The study was performed within a case company, starting with a literature review followed by 26 semi-structured interviews across the value chain. The case company is a global actor in the transport solution business with about 100.000 employees world-wide. Several brands are represented in the portfolio and a variety of vehicles, from excavators to buses and trucks. The company is set up by several organisations who are all interacting on operational level. The company has factories in 18 countries with four main remanufacturing sites. In addition to its production sites, its global industrial operations include several product development centres and several part distribution and logistics centres.
2. Frame of reference
The literature review focused SCOPUS, Web of Science and Access Science data bases for the years 2015-2025. Of 23 papers, seven were considered relevant. The search was limited to the title, abstract and keywords. Table 1 displays the search strings.
Search strings in the literature study with key words; boolean operator and number of papers

Where titles were considered relevant, abstract and keywords were read and added to the list of papers to be read in full, in total 7. Main criterion for exclusion and inclusion was connection to manufacturing and automotive industry. The main barriers impacting profitability mentioned by each author is stated in Table 2.
Main barriers impacting profitability mentioned by each author

The main barriers to profitability mentioned by each author mapped to the business model in Figure 2.
Main barriers to profitability mentioned by each author mapped into the business model

Figure 2 Long description
A diagram representing the business model for a circular economy in a heavy vehicle manufacturing industry. The diagram is divided into two main sections: generating revenue and driving costs. The generating revenue section includes four components: customer segments, customer relationship, channels, and value propositions. Customer segments focus on the positioning of reman products. Customer relationship emphasizes the encouragement of sales including core business. Channels involve volume management, core acquisition, and core quality. Value propositions highlight the portfolio of offers.
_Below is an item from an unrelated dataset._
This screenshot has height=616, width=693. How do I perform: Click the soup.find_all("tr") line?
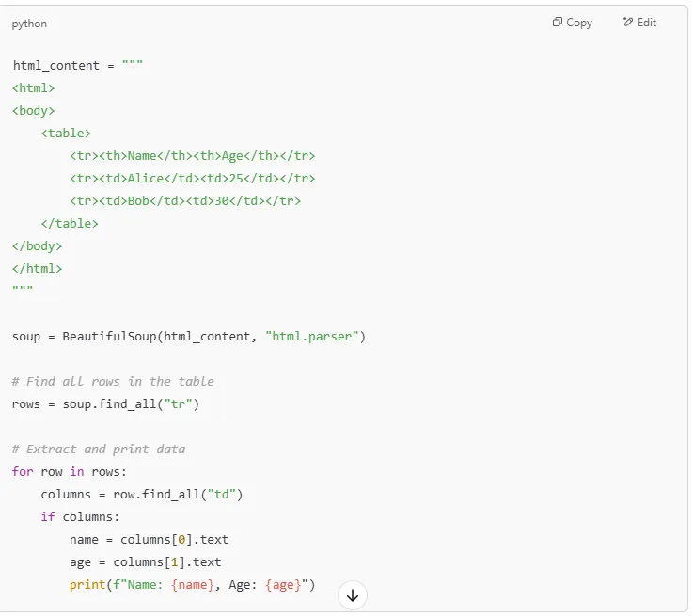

The driving costs section includes four components: cost structure, key resources and cores, key activities, and renovators (external). Cost structure addresses material cost, conversion cost (internal reman), component cost (external reman), and logistics costs and surcharges. Key resources and cores involve the management and maintenance of critical equipment and the development of a skilled organization. Key activities include product and solutions development, operations, planning and disassembly, and logistics. Renovators (external) focus on renovator management.
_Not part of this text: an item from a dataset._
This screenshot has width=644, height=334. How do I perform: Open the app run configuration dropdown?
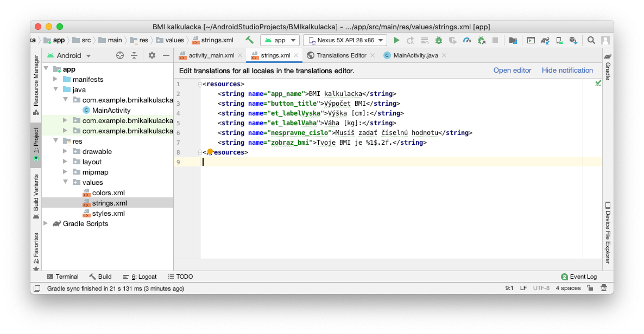[x=280, y=40]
The findings show that the literature is scattered but that main barriers to profitability are cost structure, key resources and cores, key activities and customer segments.
3. Research approach
A literature review was performed as described in Section 2. Empirical data was collected using semi-structured qualitative interviews as it is flexible, yet standardised (Reference Bell, Bryman and HarleyBell et al., 2019). This method allows for unexpected findings to emerge as participants are allowed to speak freely about the specific topic. Moreover, the interviewer has the possibility to adjust the interview depending on how it develops (Reference CarruthersCarruthers, 1990). Twenty-six semi-structured interviews were conducted, with each interview being 30 minutes. Each interview was documented and validated in follow-up sessions of 30 minutes. The notes were coded to the business model framework in Figure 1. Of the 26 respondents, nine were from the sales organisation (SH1-9), five where from functional organisation (SH10-14) and twelve were from the remanufacturing organisation (SH15-26) to get a broad range of perspectives of the business model. The focus of the interviews was to identify the main barriers to profitability for remanufacturing business. Thematic analysis using the business model in Figure 1 was selected as the data analysis method.
4. Results
Across the 26 stakeholders (abbreviated as SH), several recurring themes emerged. Many stakeholders emphasised the potential to review current practices. SH1 and SH2 highlighted that reliance on infill, (meaning procurement of new parts instead of remanufactured parts) has become standard practice, potentially undermining profitability and sustainability. It is important that products qualify as true remanufactured items, to protect the integrity of the remanufacturing model. Questions around competitiveness and efficiency were risen, with SH1 citing the core yard management a potential for further improvement. SH24 reinforced this by calling for a clear understanding of current efficiency levels, suggesting job observations to capture real operational performance where system data is lacking.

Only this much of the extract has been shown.